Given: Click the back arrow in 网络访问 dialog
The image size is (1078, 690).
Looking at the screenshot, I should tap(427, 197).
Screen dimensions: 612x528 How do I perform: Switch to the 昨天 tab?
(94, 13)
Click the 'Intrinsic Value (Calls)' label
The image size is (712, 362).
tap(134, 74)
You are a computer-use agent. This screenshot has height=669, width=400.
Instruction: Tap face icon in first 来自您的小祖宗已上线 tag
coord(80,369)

...

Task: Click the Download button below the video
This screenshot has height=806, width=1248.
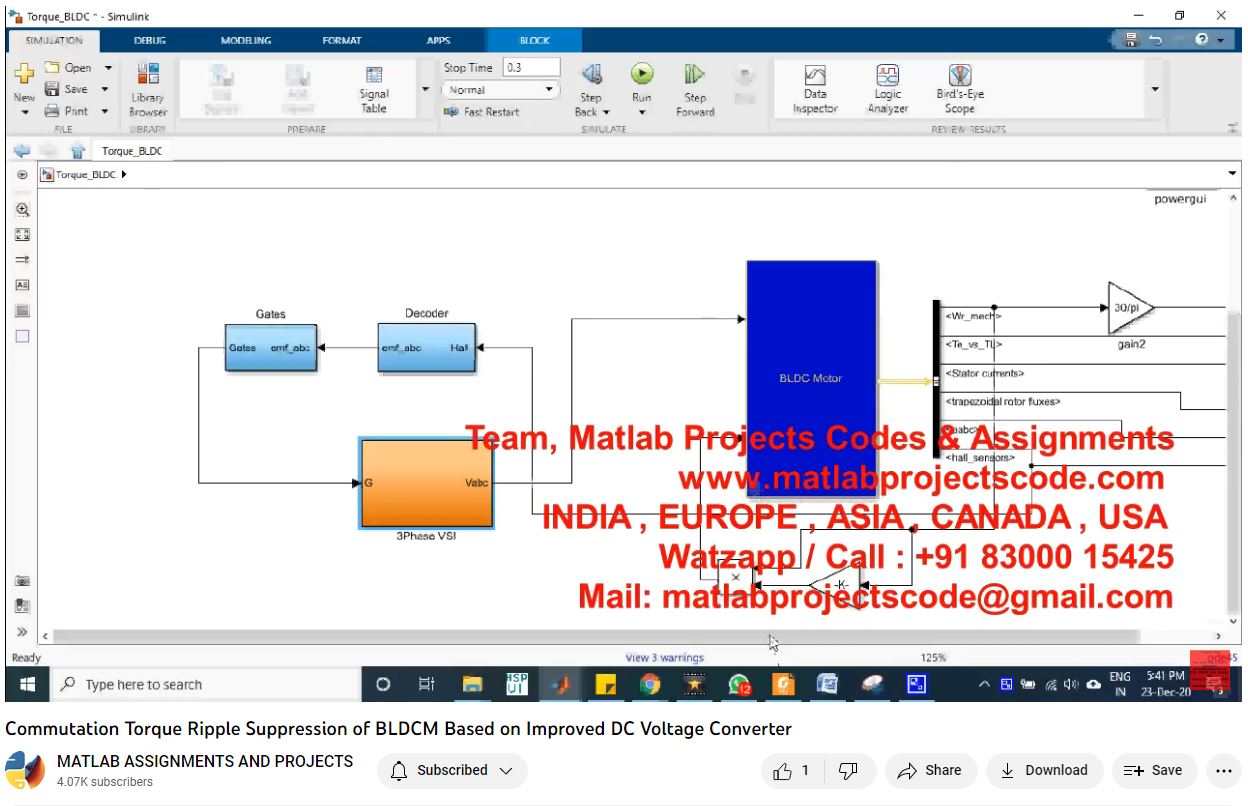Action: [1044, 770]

> _WHAT TO WORK ON_:
Output exactly one stretch of the listing: from the line containing "Given: Click the back arrow in 网络访问 dialog" through the line containing "You are a computer-use", both end lines included.

> _EXERCISE RESPONSE_:
Given: Click the back arrow in 网络访问 dialog
The image size is (1078, 690).
Looking at the screenshot, I should tap(427, 197).
Screen dimensions: 612x528 How do I perform: Switch to the 昨天 tab?
(94, 13)
Click the 'Intrinsic Value (Calls)' label
The image size is (712, 362).
tap(134, 74)
You are a computer-use agent. This screenshot has height=669, width=400.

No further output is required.